Your task: Copy out exactly, and only, the lines from the one containing "Click the chart" through the end of the entries. No pictures.

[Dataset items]

-*-

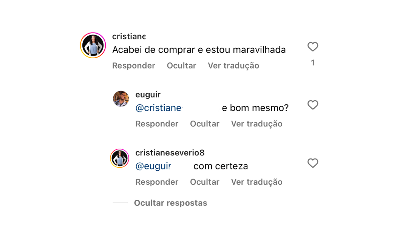Show translation of euguir's reply
408x227 pixels.
(257, 123)
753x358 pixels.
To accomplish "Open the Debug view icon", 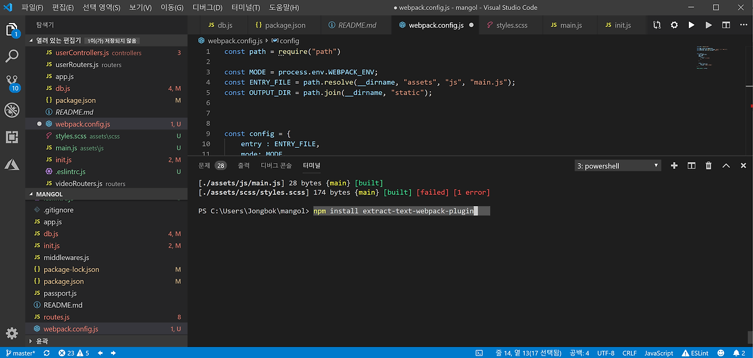I will click(x=12, y=110).
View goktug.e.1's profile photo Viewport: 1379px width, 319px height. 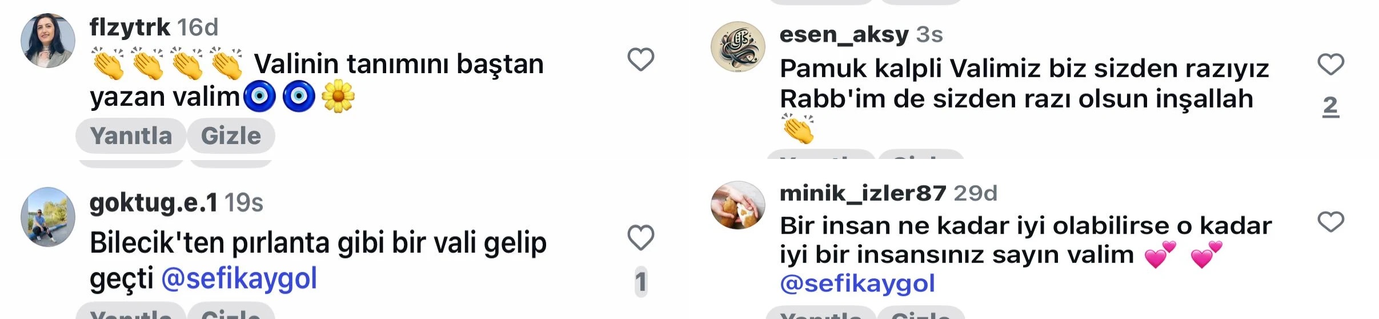(48, 217)
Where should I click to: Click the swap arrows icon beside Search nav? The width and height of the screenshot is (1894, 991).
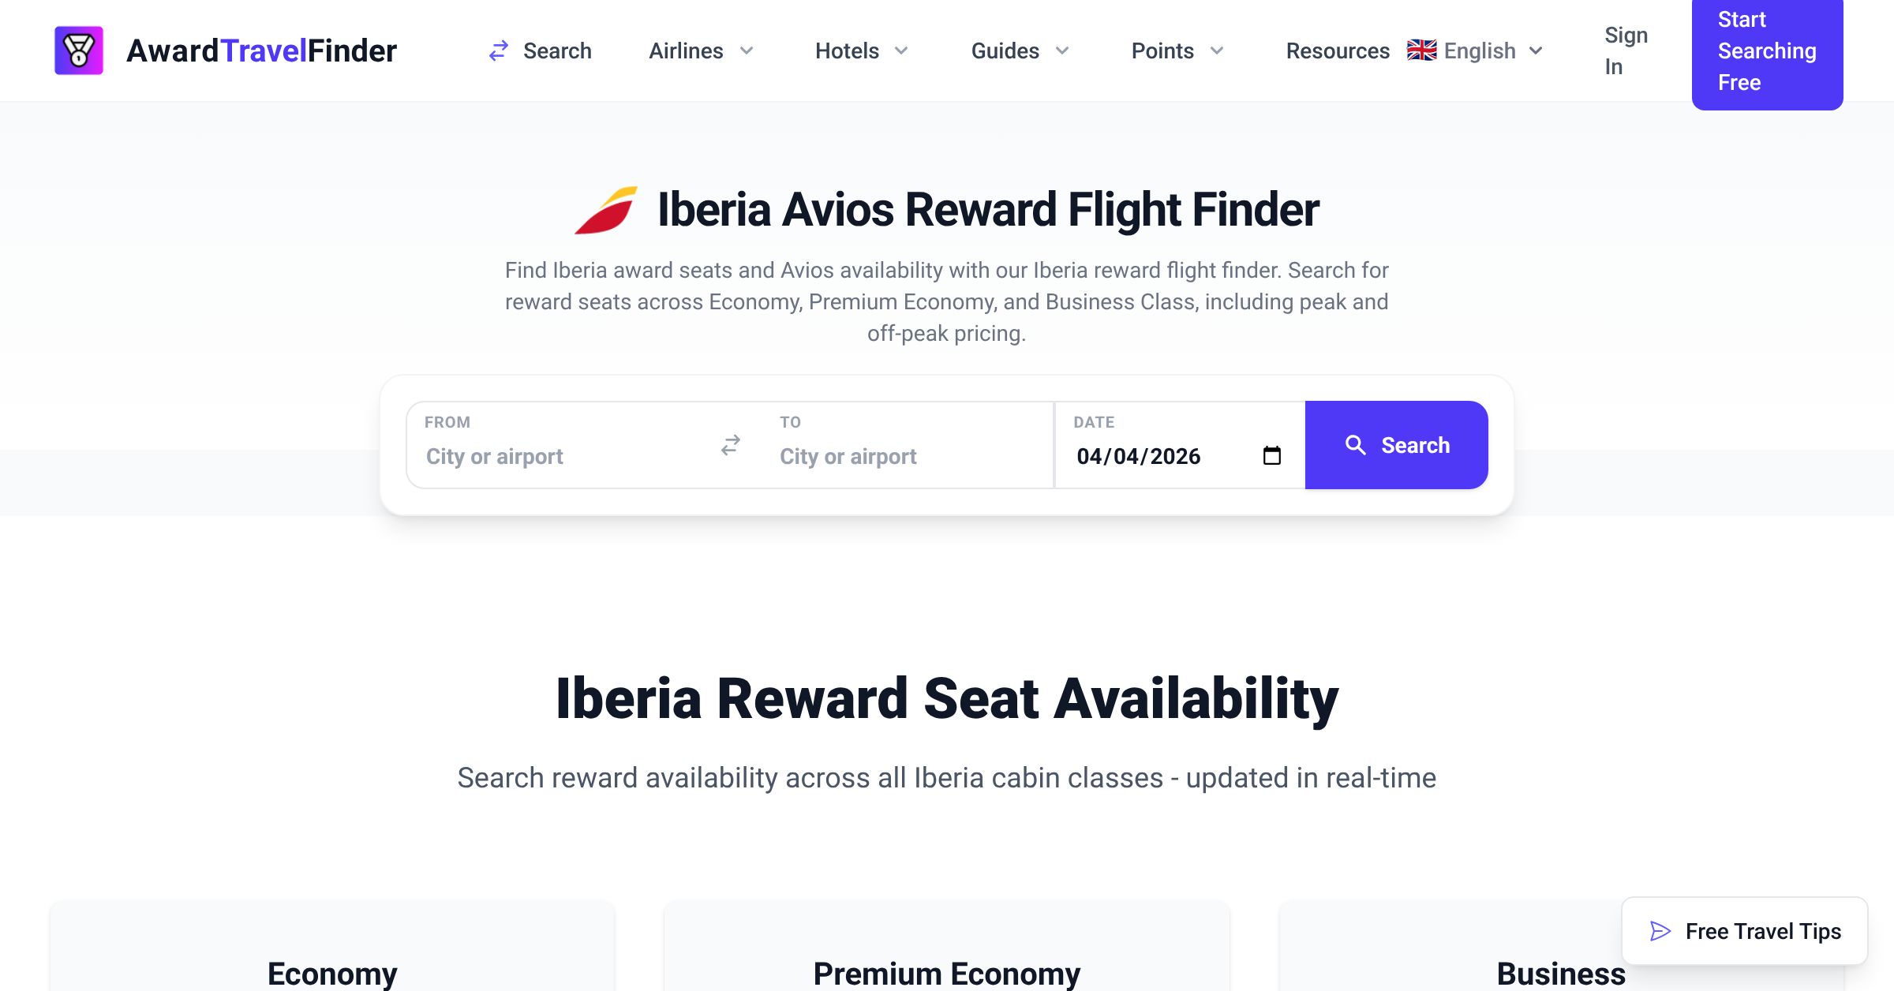click(499, 51)
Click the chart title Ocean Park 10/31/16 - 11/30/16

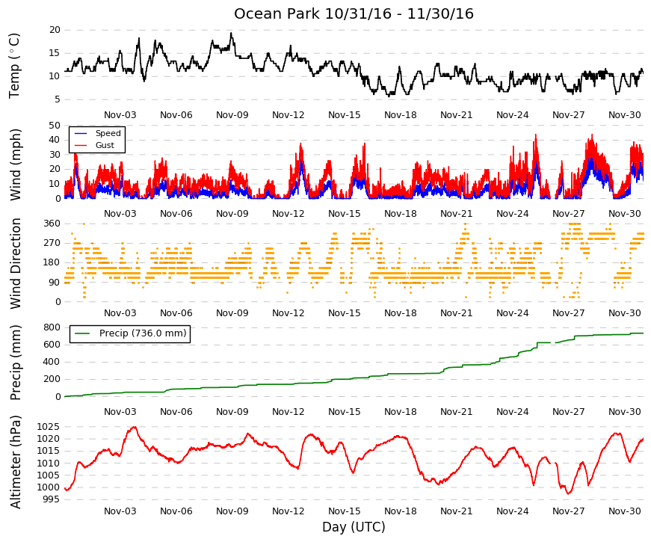[x=354, y=13]
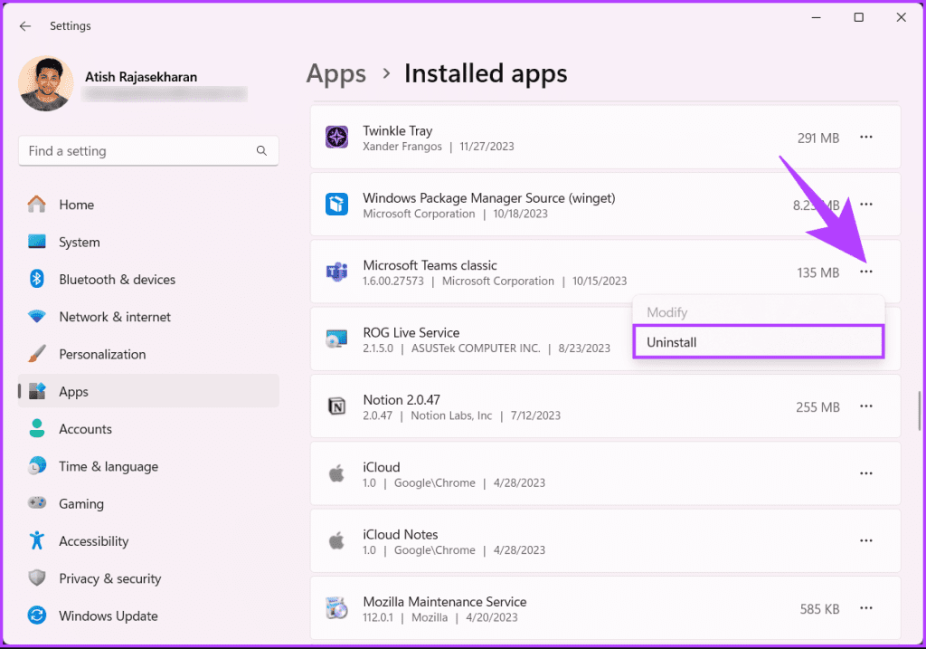926x649 pixels.
Task: Open more options for Twinkle Tray
Action: tap(865, 138)
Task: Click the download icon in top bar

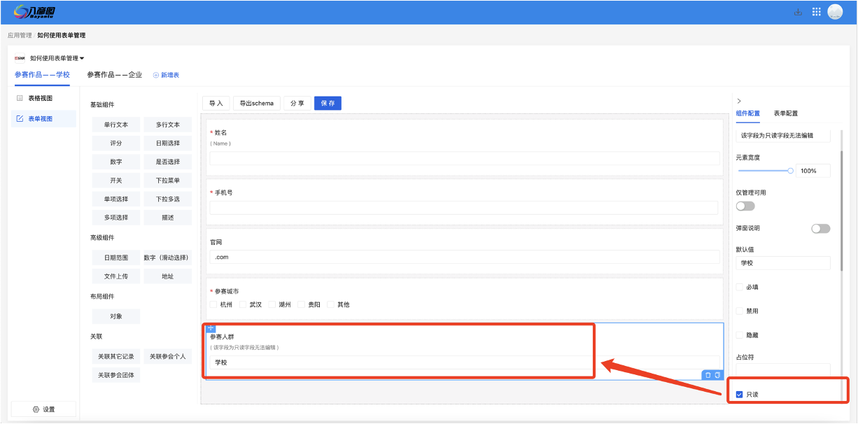Action: point(798,12)
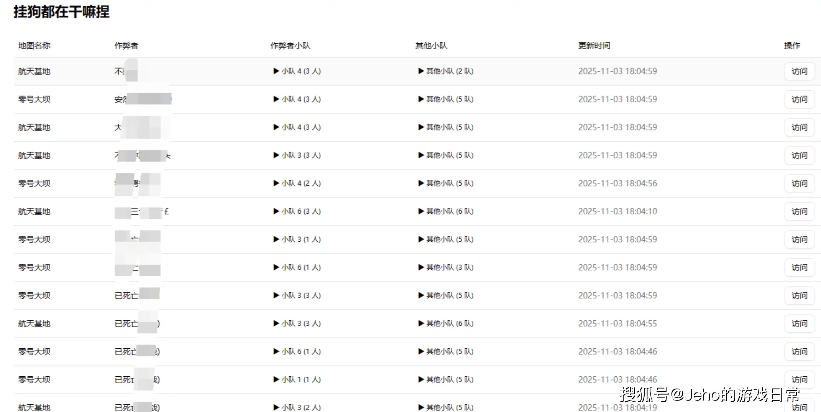Click the 挂狗都在干嘛捏 page title

click(61, 12)
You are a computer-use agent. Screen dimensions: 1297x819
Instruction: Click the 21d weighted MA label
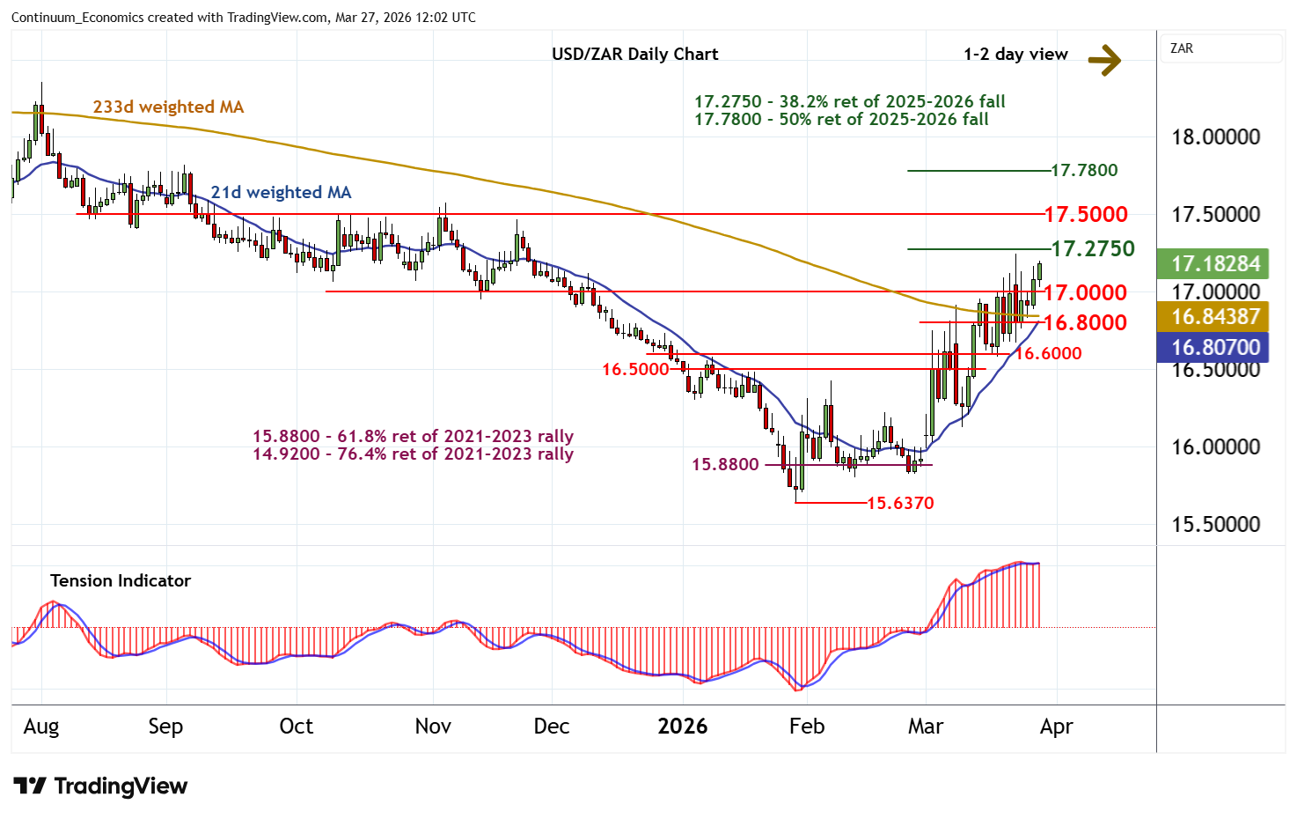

-*-

Result of this task:
Click the chart title Ocean Park 10/31/16 - 11/30/16

[x=354, y=13]
926x649 pixels.
Task: Open more options for Twinkle Tray
Action: tap(865, 138)
Task: Click the download icon in top bar

Action: point(798,12)
Click the 挂狗都在干嘛捏 page title

click(61, 12)
You are a computer-use agent. Screen dimensions: 1297x819
Instruction: Click the 21d weighted MA label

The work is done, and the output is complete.